Meloni, in conferenza: Sì a Elly, no a Conte: è scattata la trappola

per Gian Franco Ferraris
Autore originale del testo: Annalisa Cuzzocrea
Fonte: La Stampa

Meloni, in conferenza: Sì a Elly, no a Conte: è scattata la trappola

Fin dalle primissime risposte, le intenzioni di Giorgia Meloni per il 2024 sono apparse chiare: correre da capolista alle elezioni europee

Fin dalle primissime risposte, le intenzioni di Giorgia Meloni per il 2024 sono apparse chiare: correre da capolista alle elezioni europee. Spingere così a farlo la leader del Pd Elly Schlein. Confrontarsi con lei in televisione – ha detto sì alla domanda del giornalista di Sky che gliel’ha posta, dal Partito democratico è stata fatta trapelare soddisfazione, era quindi già tutto deciso – e ottenere una duplice investitura: nel Paese, trasformando il voto per Strasburgo in un referendum su di sé. E nella sua coalizione, di fatto marginalizzando non solo la Forza Italia di Antonio Tajani (con cui dai detti e non detti è evidente abbia ancora molti conti in sospeso), ma soprattutto la Lega di Matteo Salvini.

Con il suo vicepremier più problematico è stata, all’apparenza, tenera: lo ha assolto giudicandolo totalmente estraneo all’affaire Verdini.

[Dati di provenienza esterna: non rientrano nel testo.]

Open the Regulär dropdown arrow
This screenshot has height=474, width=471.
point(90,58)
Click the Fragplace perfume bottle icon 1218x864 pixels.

E lo ha fatto con una tecnica ormai consolidata da più parti: e allora il Pd? «Semmai Tommaso Verdini ha avuto una tessera era del Pd», e che importa se gli incontri e le telefonate con il sottosegretario all’Economia Freni, leghista, non indagato, sono finite nelle carte. E se dei loro rapporti con la Lega parlino nelle intercettazioni gli indagati. È del Pd la colpa del richiamo di Mattarella su ambulanti e balneari, «nessuno aveva mai fatto una mappatura» (falso). È la sinistra a partire dal Pd che ha portato i parenti in politica (Franceschini-De Biase e Fratoianni-Piccolotti). Nessun premier pd ha mai nominato un cognato ministro o messo una sorella a capo dell’organizzazione del partito, ma – dice Meloni – che dovevo fare, «metterla in una partecipata come fanno tutti?». Non dice a chi si riferisce, per tutta la conferenza stampa lancia accuse senza nomi – come sulle persone che vorrebbero condizionarla e farle paura – continua a prendersela con l’opposizione dipingendo un mondo in cui lei non è la presidente del Consiglio e leader di una larga maggioranza parlamentare, ma la politica venuta dall’un per cento e sempre bistrattata in Rai che adesso starebbe solo «riequilibrando» una realtà in cui i suoi avversari politici hanno sempre avuto la meglio. Lo dice forte, scandendo le sillabe: «È finito il mondo nel quale la sinistra ha più diritti degli altri». È passato un anno, il potere è interamente nelle sue mani, ma la narrazione è sempre quella dell’underdog che deve essere risarcita di mille ingiustizie subite.

Del resto, il centrosinistra le ha fatto più di un assist. Meloni affonda sul silenzio di Schlein e Gentiloni riguardo al consigliere della Corte dei Conti Marcello Degni, che si è lanciato in un post social del tutto privo di equilibrio e terzietà contro il governo. Sul Mes, ha buon gioco a ricordare le contraddizioni dei 5 stelle, anche se continua a dire che Conte è andato in Europa a dire sì al fondo salva-Stati senza una maggioranza parlamentare, dimenticando che una risoluzione parlamentare sul Mes era stata votata (sebbene con i mal di pancia di qualche eletto M5S). All’opposizione rimanda indietro l’accusa di essere stata tenera con le banche, visto che la tassa sugli extraprofitti è stata prima varata poi neutralizzata. Il Movimento sarebbe “cintura nera” di favori agli istituti bancari. E questo per le garanzie concesse durante la pandemia, quando il sistema poteva saltare in aria.

Sia come sia, dell’opposizione che attacca quando vuole svicolare Meloni ha scelto la leader. Conte scalpita e non si farà mettere da parte, ma la premier dice, pensando a Schlein: «La mia candidatura alle europee potrebbe portare altri leader a fare la mia scelta, nell’opposizione, e anche questo sarebbe interessante». E sul confronto tv: «Credo sia giusto che il presidente del Consiglio si confronti con la leader dell’opposizione prima della campagna elettorale delle europee». Non solo sulla questione femminile, ovvio, ma su tutto. La scommessa di entrambe è di lasciare, per una volta, i maschi nell’angolo. Polarizzare, portare più voti a FdI e Pd, marginalizzare Lega e M5S. Che possa funzionare a destra, è probabile. A sinistra, assomiglia a una trappola.